Provided data: Begin
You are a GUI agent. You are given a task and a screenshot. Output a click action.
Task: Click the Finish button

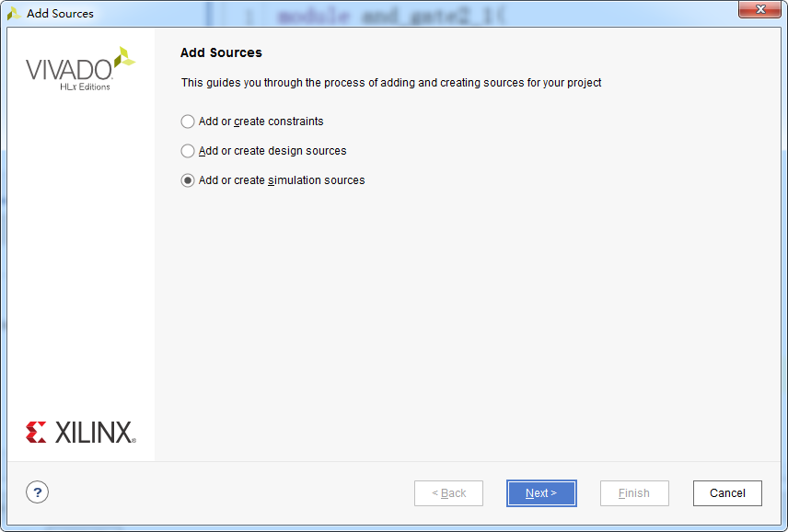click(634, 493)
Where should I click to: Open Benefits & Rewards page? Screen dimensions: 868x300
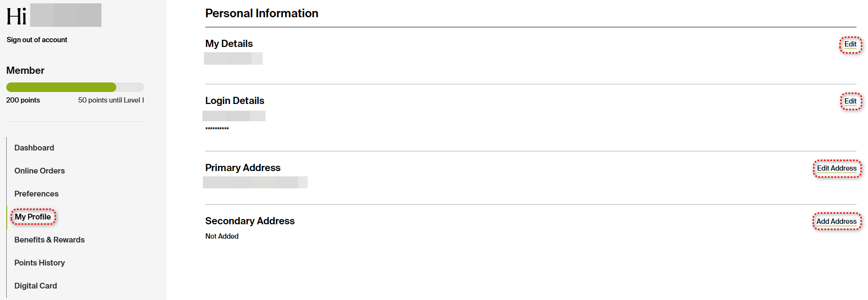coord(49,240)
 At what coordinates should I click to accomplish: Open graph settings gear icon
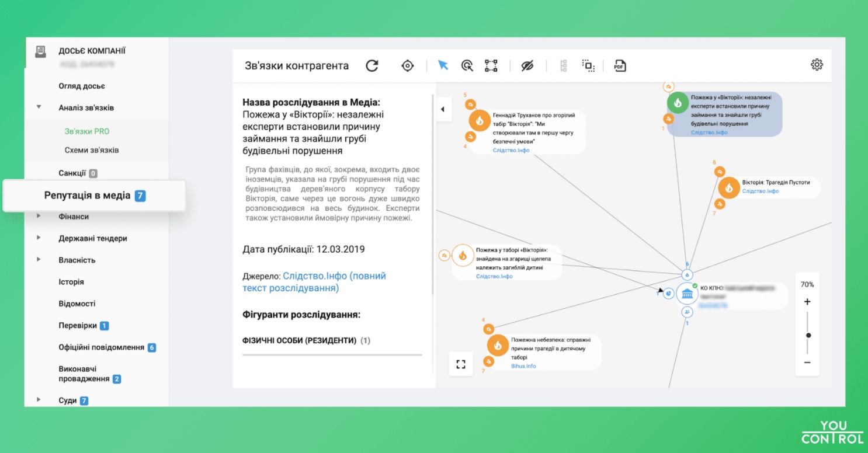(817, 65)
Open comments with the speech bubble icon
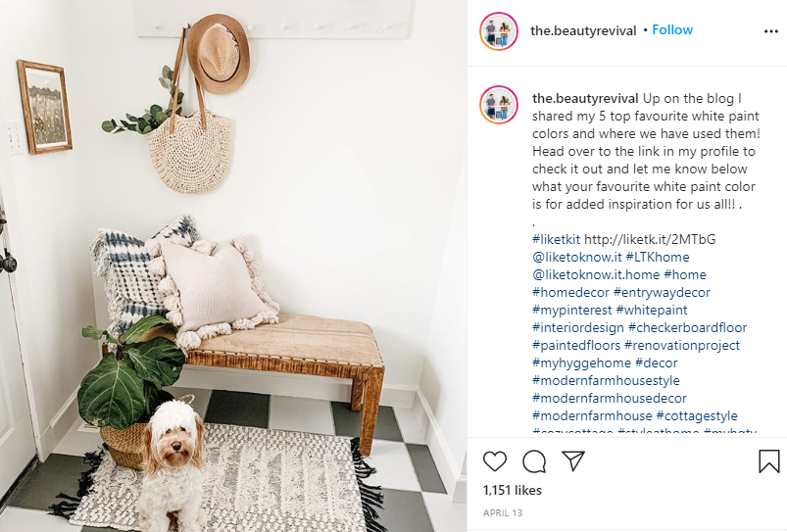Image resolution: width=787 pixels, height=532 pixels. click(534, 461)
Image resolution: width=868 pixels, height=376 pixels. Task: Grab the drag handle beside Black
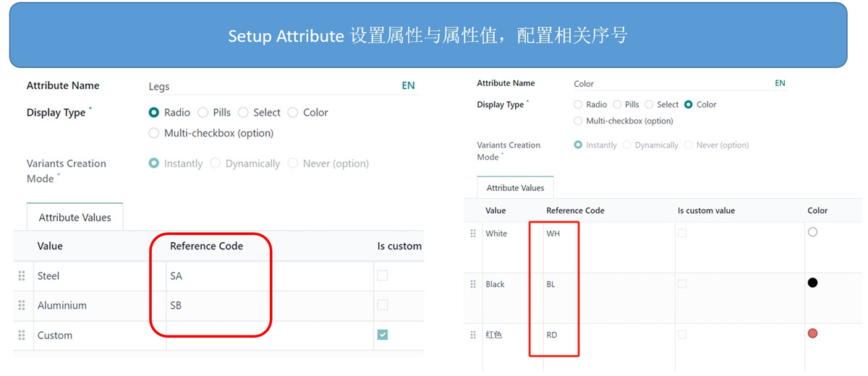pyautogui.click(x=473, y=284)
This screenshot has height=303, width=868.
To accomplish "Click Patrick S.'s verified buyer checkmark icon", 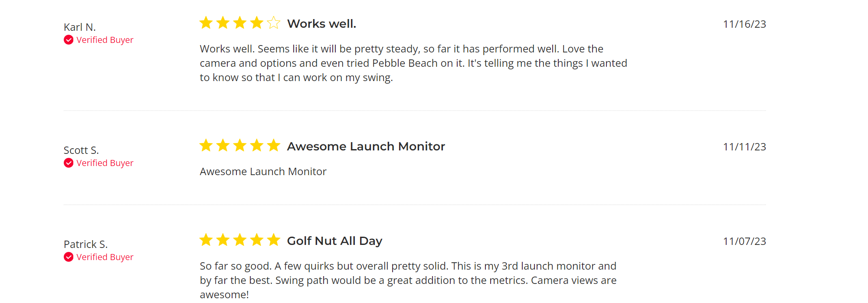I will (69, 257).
Provided data: End
Provided data: Begin
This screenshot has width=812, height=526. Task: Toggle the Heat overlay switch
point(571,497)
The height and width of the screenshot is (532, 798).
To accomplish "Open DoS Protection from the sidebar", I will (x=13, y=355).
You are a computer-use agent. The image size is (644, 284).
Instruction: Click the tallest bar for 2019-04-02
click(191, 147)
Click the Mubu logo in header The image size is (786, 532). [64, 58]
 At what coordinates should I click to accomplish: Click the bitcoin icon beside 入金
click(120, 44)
Provided data: End
Exercise objective: Scan the entries above and copy each line where "size" occurs.

Result:
You are a computer-use agent. The image size is (644, 284).
Click the Mubu logo in header The image size is (786, 532). [64, 58]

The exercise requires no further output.